Изображение, порожденное игрой жидких кристаллов, вопрос опять проигнорировало — зато в дверь вдруг постучали, вежливо, но решительно.
— Это я, — пробурчал Серафим, стирая одним своим видом весь философский настрой. — Отдохнуть не планируете?
— Я пока не устал. Почему ты не с братьями?
— Обойдутся без меня. Я вот вам броню привез, хочу подогнать.
— Ценю твою заботу, Серафим. Считаешь, что мне надо бояться?
— Это нормальная предосторожность. На вас держится все Братство, а врагов много.
— Знаешь историю с Фиделем Кастро? С человеком, у которого до сих пор очень много врагов?
— Ну… с ним разные истории случались, — ответил Серафим осторожно. Не нравилось ему, когда начинал Мастер вещать в отстраненной манере, а уж сегодня такой настрой вообще лишний.
— Верно, историй в красивой жизни Фиделя было более чем. Одних покушений не сосчитать, и все мимо. Однажды американцы подослали киллера-даму, а наш революционер по этой части всегда был слаб, увы. Не смог отказать красавице. Знаешь, что было потом?
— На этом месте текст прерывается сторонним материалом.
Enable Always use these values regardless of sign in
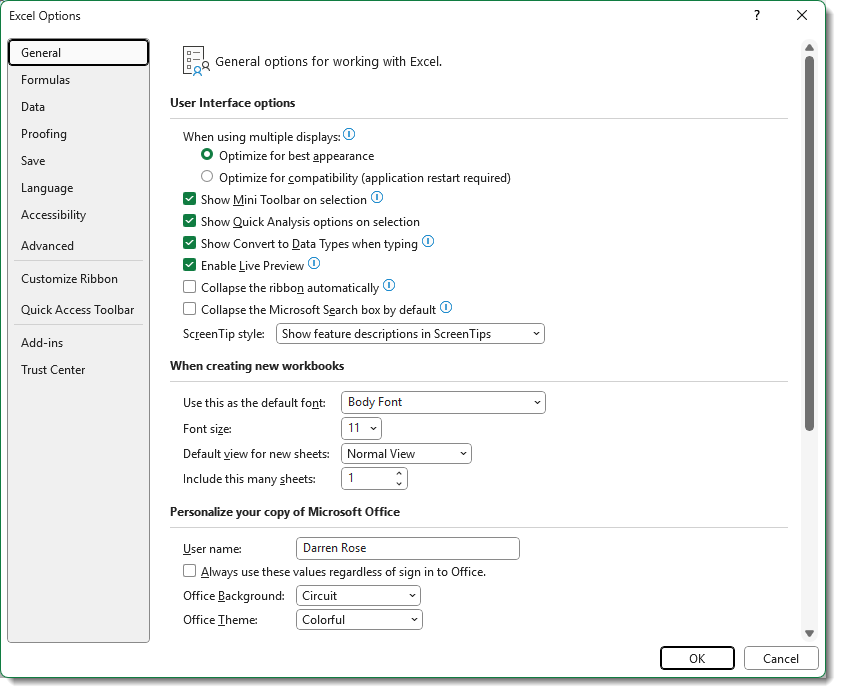Image resolution: width=841 pixels, height=693 pixels. pyautogui.click(x=189, y=570)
— Ну… он ведь до сих пор жив, значит, киллерша обломалась.
— Не совсем так. Она исправно вынула пистолет и даже прицелилась. Выстрелить не смогла. А Фидель, если верить легенде, глянул с улыбкой в направленное дуло и сказал: «Ты не сможешь меня убить. Меня НИКТО не сможет убить!» Понимаешь?
— И что с ней было потом?
— Отпустил, кажется… да это не важно. Я тебе поясняю, что если человеку суждено стать великим, то ему и броня не нужна. А судьба мелкого трусливого царька меня не устраивает. Забери свой бронежилет. Сам надень.
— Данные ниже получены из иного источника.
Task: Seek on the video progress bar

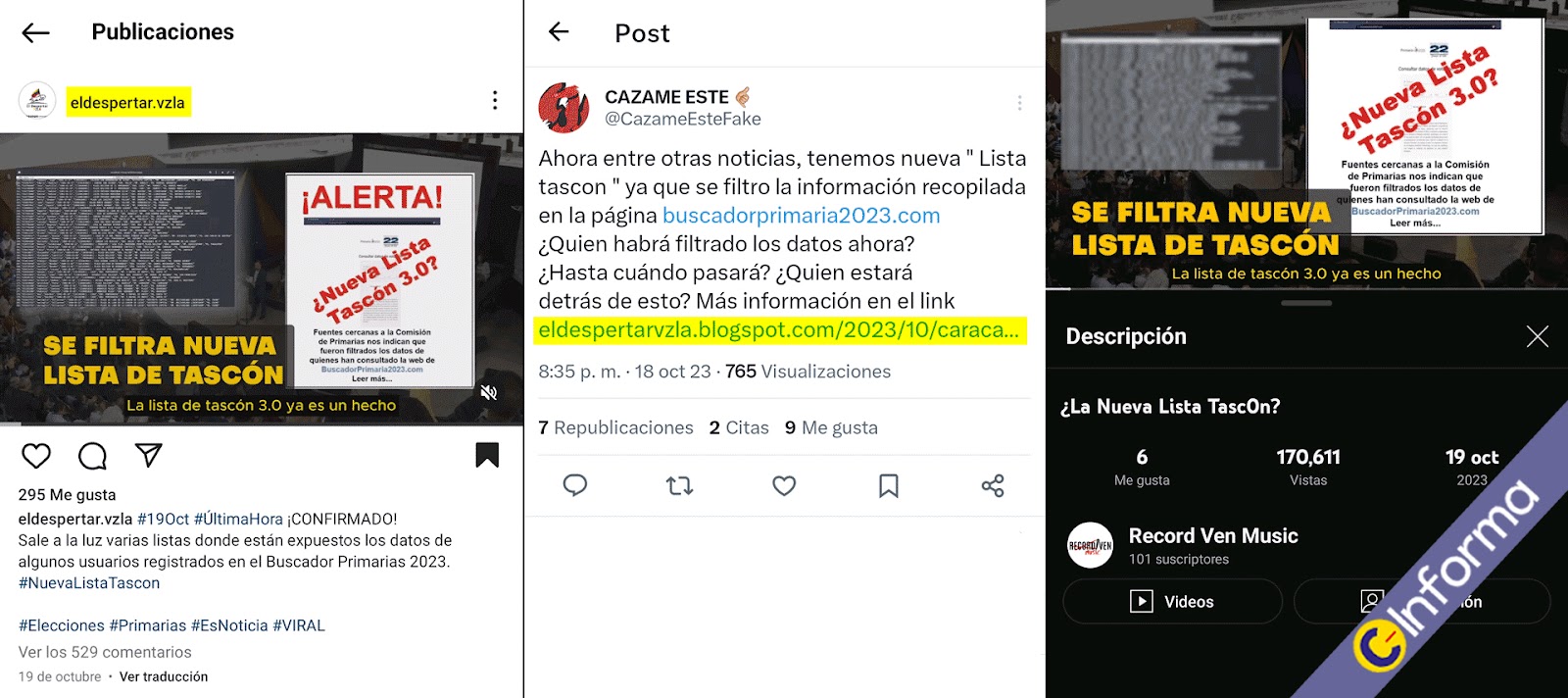Action: [1306, 288]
— Конечно, надену, — пожал Серафим плечами. — Я ведь не ИЗБРАННЫЙ, а обычный мент, по жизни только на себя надеюсь.
— От всего не спрячешься, — усмехнулся Мастер, сделавшись на миг очень простым и очень усталым. — Я и не прятался никогда, Серафим, ты знаешь. Завтра тем более не хочу.
Серафим молчал. Впервые видел Мастера таким — за все годы впервые! Глядел на усталого человека с лицом артиста и синевой под глазами, а мысль стучалась уже о стенки черепа, навязчивая, как дятел: кранты Мастеру! Нельзя идти в бой с такой усталостью во взгляде, и переговоры вести тоже нельзя.
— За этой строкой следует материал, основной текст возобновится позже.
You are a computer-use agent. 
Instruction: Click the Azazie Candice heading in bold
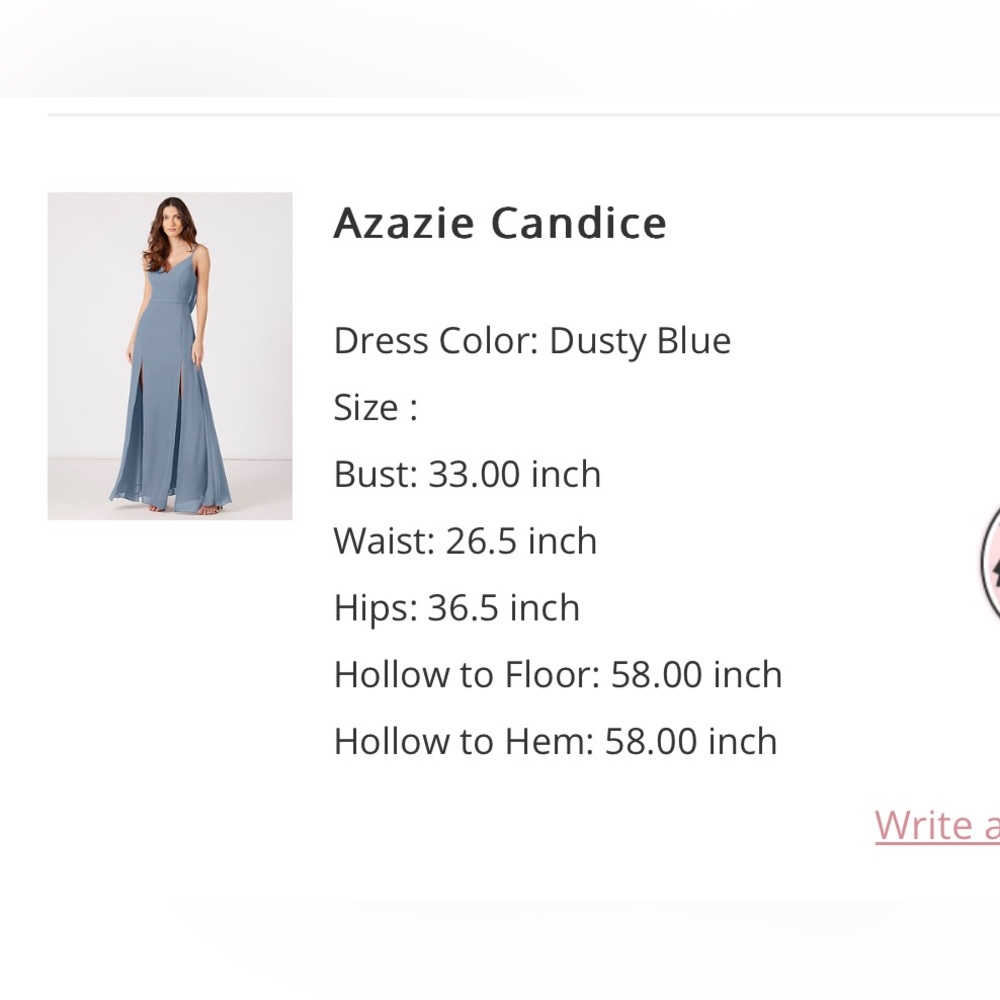[x=500, y=222]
— А может, перенесем? — спросил тихо Сергей, потесняя свою восторженно-верующую половинку. Менту ситуация видна была насквозь, да и выруливать из нее надо по-милицейски. Верить в кого угодно, но самому не плошать. — Мы все-таки не по понятиям живем, можно и продинамить этих. Сведем все на шутку…
— Не получится, Серафим. Я, знаешь ли, вспомнил господина Каратаева, и он на клоуна не похож. Не забивай себе голову, езжай к братьям, и пусть сегодня все отдыхают!
Собственную нервную систему Глеб явно недооценил. Ждал мандража, бессонной ночи, кошмариков на худой конец. Вместо этого отрубился под рэп-речитатив, будто лавиной накрыло. Многотонная уютная тяжесть погрузила в неведомые глубины, потом вверху забрезжил свет, и это было уже утро.
— Привет, — сказал Глеб утру и Дине, сидящей на подоконнике. — А ты чего здесь?
— Не спится, — отозвалась ведьма глухо, даже голову не повернула. — Дождь кончился, и небо расчищается. Плохо все.
— Э-э, да ты, мать, совсем расклеилась! — хохотнул Глеб, которому сонная лавина оказалась на пользу. — Я б на твоем месте от радости прыгал, е-мое! Порешаем нынче все вопросы и съедем из этой дыры, жить начнем! Хватит уже прятаться!
На той же бодрой волне побрился и принял душ, а где-то на стадии растирки полотенцем накрыло вдруг неприятное послевкусие. Будто эхо недавнего взрыва, бродившее раскатами по ущелью, а теперь настигшее со спины.